WHAT THE TASK REQUIRES:
For every line in the material, produce an exact copy.
====== DATA ======
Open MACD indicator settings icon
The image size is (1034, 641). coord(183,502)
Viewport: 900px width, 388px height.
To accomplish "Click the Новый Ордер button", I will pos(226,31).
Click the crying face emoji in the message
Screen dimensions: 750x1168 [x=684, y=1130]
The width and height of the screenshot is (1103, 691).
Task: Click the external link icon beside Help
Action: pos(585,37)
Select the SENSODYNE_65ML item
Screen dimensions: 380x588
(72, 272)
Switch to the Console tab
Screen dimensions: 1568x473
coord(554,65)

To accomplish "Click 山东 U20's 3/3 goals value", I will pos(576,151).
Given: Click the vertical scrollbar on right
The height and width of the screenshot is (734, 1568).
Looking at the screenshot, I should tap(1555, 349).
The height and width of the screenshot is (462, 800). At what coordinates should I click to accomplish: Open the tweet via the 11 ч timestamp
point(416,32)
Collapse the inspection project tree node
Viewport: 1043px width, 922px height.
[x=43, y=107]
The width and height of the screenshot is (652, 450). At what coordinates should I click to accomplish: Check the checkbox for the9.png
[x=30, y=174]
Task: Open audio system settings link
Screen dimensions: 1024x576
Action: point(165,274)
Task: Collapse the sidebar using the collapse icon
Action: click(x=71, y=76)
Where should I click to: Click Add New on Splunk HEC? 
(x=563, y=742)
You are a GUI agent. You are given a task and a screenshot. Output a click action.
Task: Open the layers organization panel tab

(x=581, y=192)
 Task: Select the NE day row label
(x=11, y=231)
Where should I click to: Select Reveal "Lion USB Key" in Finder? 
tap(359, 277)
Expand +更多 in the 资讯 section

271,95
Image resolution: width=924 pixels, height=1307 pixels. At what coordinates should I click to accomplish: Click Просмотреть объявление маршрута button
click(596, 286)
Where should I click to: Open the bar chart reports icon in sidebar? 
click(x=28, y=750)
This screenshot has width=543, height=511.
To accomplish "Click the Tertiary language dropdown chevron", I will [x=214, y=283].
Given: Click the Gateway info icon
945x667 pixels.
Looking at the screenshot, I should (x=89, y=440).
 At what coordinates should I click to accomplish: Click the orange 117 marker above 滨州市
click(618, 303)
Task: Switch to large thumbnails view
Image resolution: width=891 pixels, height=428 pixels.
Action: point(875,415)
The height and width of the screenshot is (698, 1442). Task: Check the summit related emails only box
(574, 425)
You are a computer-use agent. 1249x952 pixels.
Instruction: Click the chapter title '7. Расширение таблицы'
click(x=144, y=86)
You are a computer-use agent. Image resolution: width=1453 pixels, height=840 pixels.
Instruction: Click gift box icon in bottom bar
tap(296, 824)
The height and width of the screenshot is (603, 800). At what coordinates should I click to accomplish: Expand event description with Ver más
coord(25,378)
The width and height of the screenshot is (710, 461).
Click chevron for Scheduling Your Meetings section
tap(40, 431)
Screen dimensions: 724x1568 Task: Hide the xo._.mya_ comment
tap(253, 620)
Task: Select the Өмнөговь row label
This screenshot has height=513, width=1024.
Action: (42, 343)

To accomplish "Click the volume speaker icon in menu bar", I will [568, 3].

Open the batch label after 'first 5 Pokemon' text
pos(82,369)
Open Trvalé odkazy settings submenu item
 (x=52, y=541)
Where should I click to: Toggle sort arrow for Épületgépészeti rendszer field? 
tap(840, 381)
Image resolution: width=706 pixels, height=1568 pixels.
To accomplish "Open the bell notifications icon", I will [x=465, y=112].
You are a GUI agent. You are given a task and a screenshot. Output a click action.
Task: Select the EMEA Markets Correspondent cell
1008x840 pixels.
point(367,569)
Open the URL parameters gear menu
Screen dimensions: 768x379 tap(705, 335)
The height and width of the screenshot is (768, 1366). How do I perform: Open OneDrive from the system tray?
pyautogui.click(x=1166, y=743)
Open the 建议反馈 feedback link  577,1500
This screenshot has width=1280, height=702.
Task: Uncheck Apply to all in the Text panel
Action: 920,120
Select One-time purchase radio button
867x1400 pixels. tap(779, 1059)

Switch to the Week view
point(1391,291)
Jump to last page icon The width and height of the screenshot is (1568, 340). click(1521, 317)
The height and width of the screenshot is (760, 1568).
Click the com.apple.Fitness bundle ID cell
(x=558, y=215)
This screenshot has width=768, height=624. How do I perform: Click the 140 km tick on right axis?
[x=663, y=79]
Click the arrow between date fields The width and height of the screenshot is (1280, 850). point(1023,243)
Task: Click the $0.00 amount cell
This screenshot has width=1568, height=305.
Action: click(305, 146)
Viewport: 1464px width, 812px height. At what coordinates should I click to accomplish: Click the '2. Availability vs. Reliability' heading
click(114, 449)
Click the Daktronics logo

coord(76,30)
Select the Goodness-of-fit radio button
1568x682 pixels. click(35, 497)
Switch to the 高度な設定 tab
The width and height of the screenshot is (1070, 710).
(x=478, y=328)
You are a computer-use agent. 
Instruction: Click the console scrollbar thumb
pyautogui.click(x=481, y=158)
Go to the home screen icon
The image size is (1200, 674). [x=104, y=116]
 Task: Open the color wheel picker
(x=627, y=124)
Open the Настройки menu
======
SOLUTION TO THIS EXERCISE:
Open MACD indicator settings icon
The image size is (1034, 641). coord(183,502)
Viewport: 900px width, 388px height.
To accomplish "Click the Новый Ордер button", I will pos(226,31).
Click the crying face emoji in the message
Screen dimensions: 750x1168 [x=684, y=1130]
The width and height of the screenshot is (1103, 691).
Task: Click the external link icon beside Help
Action: pos(585,37)
Select the SENSODYNE_65ML item
Screen dimensions: 380x588
(72, 272)
Switch to the Console tab
Screen dimensions: 1568x473
coord(554,65)

To accomplish "Click 山东 U20's 3/3 goals value", I will pos(576,151).
Given: Click the vertical scrollbar on right
The height and width of the screenshot is (734, 1568).
Looking at the screenshot, I should tap(1555, 349).
The height and width of the screenshot is (462, 800). At what coordinates should I click to accomplish: Open the tweet via the 11 ч timestamp
point(416,32)
Collapse the inspection project tree node
Viewport: 1043px width, 922px height.
[x=43, y=107]
The width and height of the screenshot is (652, 450). At what coordinates should I click to accomplish: Check the checkbox for the9.png
[x=30, y=174]
Task: Open audio system settings link
Screen dimensions: 1024x576
Action: point(165,274)
Task: Collapse the sidebar using the collapse icon
Action: click(x=71, y=76)
Where should I click to: Click Add New on Splunk HEC? 
(x=563, y=742)
You are a GUI agent. You are given a task and a screenshot. Output a click action.
Task: Open the layers organization panel tab

(x=581, y=192)
 Task: Select the NE day row label
(x=11, y=231)
Where should I click to: Select Reveal "Lion USB Key" in Finder? 
tap(359, 277)
Expand +更多 in the 资讯 section

271,95
Image resolution: width=924 pixels, height=1307 pixels. At what coordinates should I click to accomplish: Click Просмотреть объявление маршрута button
click(596, 286)
Where should I click to: Open the bar chart reports icon in sidebar? 
click(x=28, y=750)
This screenshot has width=543, height=511.
To accomplish "Click the Tertiary language dropdown chevron", I will [x=214, y=283].
Given: Click the Gateway info icon
945x667 pixels.
Looking at the screenshot, I should (x=89, y=440).
 At what coordinates should I click to accomplish: Click the orange 117 marker above 滨州市
click(618, 303)
Task: Switch to large thumbnails view
Image resolution: width=891 pixels, height=428 pixels.
Action: point(875,415)
The height and width of the screenshot is (698, 1442). Task: Check the summit related emails only box
(574, 425)
You are a computer-use agent. 1249x952 pixels.
Instruction: Click the chapter title '7. Расширение таблицы'
click(x=144, y=86)
You are a computer-use agent. Image resolution: width=1453 pixels, height=840 pixels.
Instruction: Click gift box icon in bottom bar
tap(296, 824)
The height and width of the screenshot is (603, 800). At what coordinates should I click to accomplish: Expand event description with Ver más
coord(25,378)
The width and height of the screenshot is (710, 461).
Click chevron for Scheduling Your Meetings section
tap(40, 431)
Screen dimensions: 724x1568 Task: Hide the xo._.mya_ comment
tap(253, 620)
Task: Select the Өмнөговь row label
This screenshot has height=513, width=1024.
Action: (42, 343)

To accomplish "Click the volume speaker icon in menu bar", I will [568, 3].

Open the batch label after 'first 5 Pokemon' text
pos(82,369)
Open Trvalé odkazy settings submenu item
 (x=52, y=541)
Where should I click to: Toggle sort arrow for Épületgépészeti rendszer field? 
tap(840, 381)
Image resolution: width=706 pixels, height=1568 pixels.
To accomplish "Open the bell notifications icon", I will [x=465, y=112].
You are a GUI agent. You are given a task and a screenshot. Output a click action.
Task: Select the EMEA Markets Correspondent cell
1008x840 pixels.
point(367,569)
Open the URL parameters gear menu
Screen dimensions: 768x379 tap(705, 335)
The height and width of the screenshot is (768, 1366). How do I perform: Open OneDrive from the system tray?
pyautogui.click(x=1166, y=743)
Open the 建议反馈 feedback link  577,1500
This screenshot has width=1280, height=702.
Task: Uncheck Apply to all in the Text panel
Action: 920,120
Select One-time purchase radio button
867x1400 pixels. tap(779, 1059)

Switch to the Week view
point(1391,291)
Jump to last page icon The width and height of the screenshot is (1568, 340). click(1521, 317)
The height and width of the screenshot is (760, 1568).
Click the com.apple.Fitness bundle ID cell
(x=558, y=215)
This screenshot has width=768, height=624. How do I perform: Click the 140 km tick on right axis?
[x=663, y=79]
Click the arrow between date fields The width and height of the screenshot is (1280, 850). point(1023,243)
Task: Click the $0.00 amount cell
This screenshot has width=1568, height=305.
Action: click(305, 146)
Viewport: 1464px width, 812px height. At what coordinates should I click to accomplish: Click the '2. Availability vs. Reliability' heading
click(114, 449)
Click the Daktronics logo

coord(76,30)
Select the Goodness-of-fit radio button
1568x682 pixels. click(35, 497)
Switch to the 高度な設定 tab
The width and height of the screenshot is (1070, 710).
(x=478, y=328)
You are a computer-use agent. 
Instruction: Click the console scrollbar thumb
pyautogui.click(x=481, y=158)
Go to the home screen icon
The image size is (1200, 674). [x=104, y=116]
 Task: Open the color wheel picker
(x=627, y=124)
Open the Настройки menu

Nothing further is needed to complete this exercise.